YOUR OBJECTIVE. Your task is to copy the stretch of lines in the records below that begins with the line containing "Image resolution: width=1200" and ends with the line containing "Click the Geofences", exactly as written, with nothing added.
** DATA TO USE follows **
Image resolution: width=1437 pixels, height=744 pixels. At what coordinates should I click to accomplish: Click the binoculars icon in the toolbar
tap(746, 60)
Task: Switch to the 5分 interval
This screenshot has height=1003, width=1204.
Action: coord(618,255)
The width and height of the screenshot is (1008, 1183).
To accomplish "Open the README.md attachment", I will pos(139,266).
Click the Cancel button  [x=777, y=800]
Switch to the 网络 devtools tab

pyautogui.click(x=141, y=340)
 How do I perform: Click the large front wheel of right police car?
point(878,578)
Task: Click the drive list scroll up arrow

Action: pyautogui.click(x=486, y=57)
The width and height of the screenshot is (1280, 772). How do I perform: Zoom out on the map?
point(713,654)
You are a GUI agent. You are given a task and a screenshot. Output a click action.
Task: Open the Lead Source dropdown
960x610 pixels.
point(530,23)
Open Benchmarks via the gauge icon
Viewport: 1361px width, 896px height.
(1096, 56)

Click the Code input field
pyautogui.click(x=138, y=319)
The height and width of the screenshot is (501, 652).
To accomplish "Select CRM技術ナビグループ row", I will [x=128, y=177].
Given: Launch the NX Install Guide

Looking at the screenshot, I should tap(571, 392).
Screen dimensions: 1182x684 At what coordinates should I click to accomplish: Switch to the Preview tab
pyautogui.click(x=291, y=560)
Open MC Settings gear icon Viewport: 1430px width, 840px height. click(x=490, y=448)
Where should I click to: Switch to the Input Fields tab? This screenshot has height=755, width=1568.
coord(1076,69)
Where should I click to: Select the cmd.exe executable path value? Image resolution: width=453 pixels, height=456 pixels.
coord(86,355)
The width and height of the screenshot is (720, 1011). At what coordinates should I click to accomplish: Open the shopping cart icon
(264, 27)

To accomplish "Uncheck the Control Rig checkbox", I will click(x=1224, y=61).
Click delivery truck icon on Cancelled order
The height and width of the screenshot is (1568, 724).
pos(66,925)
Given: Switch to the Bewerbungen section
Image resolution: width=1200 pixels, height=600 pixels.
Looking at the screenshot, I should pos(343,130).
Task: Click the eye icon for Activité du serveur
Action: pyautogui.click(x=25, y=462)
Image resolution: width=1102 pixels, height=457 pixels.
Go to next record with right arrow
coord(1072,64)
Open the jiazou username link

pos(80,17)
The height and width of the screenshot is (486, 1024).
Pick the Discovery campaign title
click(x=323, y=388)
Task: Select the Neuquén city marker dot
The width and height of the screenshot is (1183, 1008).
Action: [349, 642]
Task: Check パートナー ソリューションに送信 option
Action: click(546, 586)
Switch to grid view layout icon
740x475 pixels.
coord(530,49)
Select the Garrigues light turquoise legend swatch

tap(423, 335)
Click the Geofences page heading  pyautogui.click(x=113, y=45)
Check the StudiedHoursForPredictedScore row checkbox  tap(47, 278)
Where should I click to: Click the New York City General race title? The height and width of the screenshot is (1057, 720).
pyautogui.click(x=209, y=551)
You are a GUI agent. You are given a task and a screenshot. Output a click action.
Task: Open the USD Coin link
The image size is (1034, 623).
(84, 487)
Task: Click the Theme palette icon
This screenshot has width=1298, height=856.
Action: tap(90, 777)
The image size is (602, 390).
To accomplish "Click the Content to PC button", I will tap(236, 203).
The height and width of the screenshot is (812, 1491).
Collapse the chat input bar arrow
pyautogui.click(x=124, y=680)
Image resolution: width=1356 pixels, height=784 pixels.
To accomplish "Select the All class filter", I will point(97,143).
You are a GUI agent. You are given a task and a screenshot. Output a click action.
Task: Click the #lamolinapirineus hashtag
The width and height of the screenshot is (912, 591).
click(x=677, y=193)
** End of DATA TO USE **
REPLY TO THE TASK.
Image resolution: width=1200 pixels, height=600 pixels.
Looking at the screenshot, I should pos(343,130).
Task: Click the eye icon for Activité du serveur
Action: pyautogui.click(x=25, y=462)
Image resolution: width=1102 pixels, height=457 pixels.
Go to next record with right arrow
coord(1072,64)
Open the jiazou username link

pos(80,17)
The height and width of the screenshot is (486, 1024).
Pick the Discovery campaign title
click(x=323, y=388)
Task: Select the Neuquén city marker dot
The width and height of the screenshot is (1183, 1008).
Action: [349, 642]
Task: Check パートナー ソリューションに送信 option
Action: click(546, 586)
Switch to grid view layout icon
740x475 pixels.
coord(530,49)
Select the Garrigues light turquoise legend swatch

tap(423, 335)
Click the Geofences page heading  pyautogui.click(x=113, y=45)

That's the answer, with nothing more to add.